51 There would be some hardship to the third defendant if the account remains frozen, although it is fair to say that nothing specific is identified by him. In his affidavit he says that the freezing of his account has caused him and his practice considerable embarrassment and financial inconvenience, but no further details are given. One specific matter that I can take into account is that his company will have a liability to the Commissioner to pay GST and income tax on the money received.

52 As to the plaintiff, there is no evidence that if it is unable to recover the amount of $45,337 that will have any effect on its operations or on its financial position, beyond the loss of the money itself. However, a Mareva injunction is not granted in order to provide security to a plaintiff, but to prevent a defendant from abusing the court’s processes by taking steps which would render any final relief ineffective. The jurisdiction is to be exercised with caution and only in a clear case. If at final hearing the defendant succeeds, it may be impossible for him to prove any loss suffered by reason of the injunction if he later seeks to enforce the undertaking as to damages (see Cardile v LED Builders Pty Ltd (1999) 198 CLR 380 at 399 to 483).

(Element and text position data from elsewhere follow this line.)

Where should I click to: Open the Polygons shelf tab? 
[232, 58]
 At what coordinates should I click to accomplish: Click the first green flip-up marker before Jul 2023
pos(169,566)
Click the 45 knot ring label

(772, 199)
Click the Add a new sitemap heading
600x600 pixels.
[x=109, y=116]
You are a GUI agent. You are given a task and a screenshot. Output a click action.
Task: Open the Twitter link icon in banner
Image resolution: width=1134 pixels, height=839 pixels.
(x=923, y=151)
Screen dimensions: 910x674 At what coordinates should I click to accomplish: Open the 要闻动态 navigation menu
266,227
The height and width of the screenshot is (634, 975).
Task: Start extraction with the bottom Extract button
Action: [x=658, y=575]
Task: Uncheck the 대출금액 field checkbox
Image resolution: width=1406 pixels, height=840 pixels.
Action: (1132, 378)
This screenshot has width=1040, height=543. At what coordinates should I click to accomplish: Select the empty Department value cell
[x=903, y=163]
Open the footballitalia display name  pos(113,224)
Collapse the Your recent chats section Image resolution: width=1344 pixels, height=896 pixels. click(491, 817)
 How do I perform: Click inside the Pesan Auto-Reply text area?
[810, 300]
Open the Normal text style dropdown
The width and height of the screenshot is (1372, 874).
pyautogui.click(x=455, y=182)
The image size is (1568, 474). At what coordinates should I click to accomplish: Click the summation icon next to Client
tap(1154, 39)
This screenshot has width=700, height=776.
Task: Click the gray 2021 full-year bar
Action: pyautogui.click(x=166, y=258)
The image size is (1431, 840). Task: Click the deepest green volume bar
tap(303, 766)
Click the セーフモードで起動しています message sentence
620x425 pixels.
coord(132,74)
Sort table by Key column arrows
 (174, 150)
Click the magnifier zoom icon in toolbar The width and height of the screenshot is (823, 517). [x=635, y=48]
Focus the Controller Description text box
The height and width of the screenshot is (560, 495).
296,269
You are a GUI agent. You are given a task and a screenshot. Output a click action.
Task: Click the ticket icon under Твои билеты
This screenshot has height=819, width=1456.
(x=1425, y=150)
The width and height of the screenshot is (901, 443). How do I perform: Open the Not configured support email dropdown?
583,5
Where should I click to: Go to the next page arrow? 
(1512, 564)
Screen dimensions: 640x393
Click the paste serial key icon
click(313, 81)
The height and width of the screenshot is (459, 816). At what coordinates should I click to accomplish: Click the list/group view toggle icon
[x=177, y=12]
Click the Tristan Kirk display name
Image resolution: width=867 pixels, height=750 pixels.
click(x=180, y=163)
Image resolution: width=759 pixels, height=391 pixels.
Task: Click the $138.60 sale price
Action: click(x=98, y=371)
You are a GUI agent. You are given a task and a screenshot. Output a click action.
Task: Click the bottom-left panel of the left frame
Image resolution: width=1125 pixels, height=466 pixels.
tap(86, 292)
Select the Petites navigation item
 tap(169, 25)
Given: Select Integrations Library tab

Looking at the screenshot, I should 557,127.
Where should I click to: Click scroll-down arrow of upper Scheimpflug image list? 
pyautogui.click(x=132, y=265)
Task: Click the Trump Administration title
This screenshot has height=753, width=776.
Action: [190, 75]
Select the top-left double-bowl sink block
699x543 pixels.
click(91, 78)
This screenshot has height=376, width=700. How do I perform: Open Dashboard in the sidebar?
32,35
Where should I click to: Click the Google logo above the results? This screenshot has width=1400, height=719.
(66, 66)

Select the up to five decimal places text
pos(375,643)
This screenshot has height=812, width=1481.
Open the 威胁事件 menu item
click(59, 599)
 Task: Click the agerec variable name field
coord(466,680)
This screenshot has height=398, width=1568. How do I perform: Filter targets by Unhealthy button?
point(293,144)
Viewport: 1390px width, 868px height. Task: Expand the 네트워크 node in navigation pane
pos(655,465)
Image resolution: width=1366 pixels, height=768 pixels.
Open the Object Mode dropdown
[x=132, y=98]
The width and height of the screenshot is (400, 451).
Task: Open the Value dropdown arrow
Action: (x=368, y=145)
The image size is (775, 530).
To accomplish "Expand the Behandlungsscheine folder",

53 There certainly are some suspicious circumstances and while this matter has been argued I have regarded the factors as being quite closely balanced. Ultimately, when considering where the lower risk of injustice lies, I take into account that if the plaintiff cannot recover the sum of $45,337 it has itself to blame. As I have said, it appears that the plaintiff was unable to establish the identity of its customer as it has not joined the person holding himself out as Mr Edge as a defendant. It apparently received and relied on an explanation about the company’s debtors on the basis of what it was told by the first defendant and his brother, and from what it might have inferred from the letter produced by Mr Saleh from the third defendant, but without making any contact with the third defendant to ascertain what he meant by the letter, or what he had done to verify the correctness of the debtor listing. It appears, from the same file note to which I referred previously, that in having obtained an explanation from Mr Saleh, the bank decided that:

          “In view of the reasonable explanation received and the urgency to settle that same day, we decided to proceed with the transaction subject to establishing contact with Edge.”

54 Contact was apparently made with the customer later that afternoon, and on the basis of that, the bank paid $7 million to the first defendant. I consider that if the plaintiff is unable to recover the money from the third defendant, it only has itself to blame.

55 For these reasons I do not consider that the injunction against the third defendant should be continued until further order. Subject to any other application which the plaintiff might make, the injunction will expire of its own force at 5 o’clock this afternoon.

56 I direct that when these reasons have been transcribed and corrected, a copy of them be provided to the Commissioner of Taxation.

57 The costs of the plaintiff’s application to extend the injunction will be costs in the proceedings.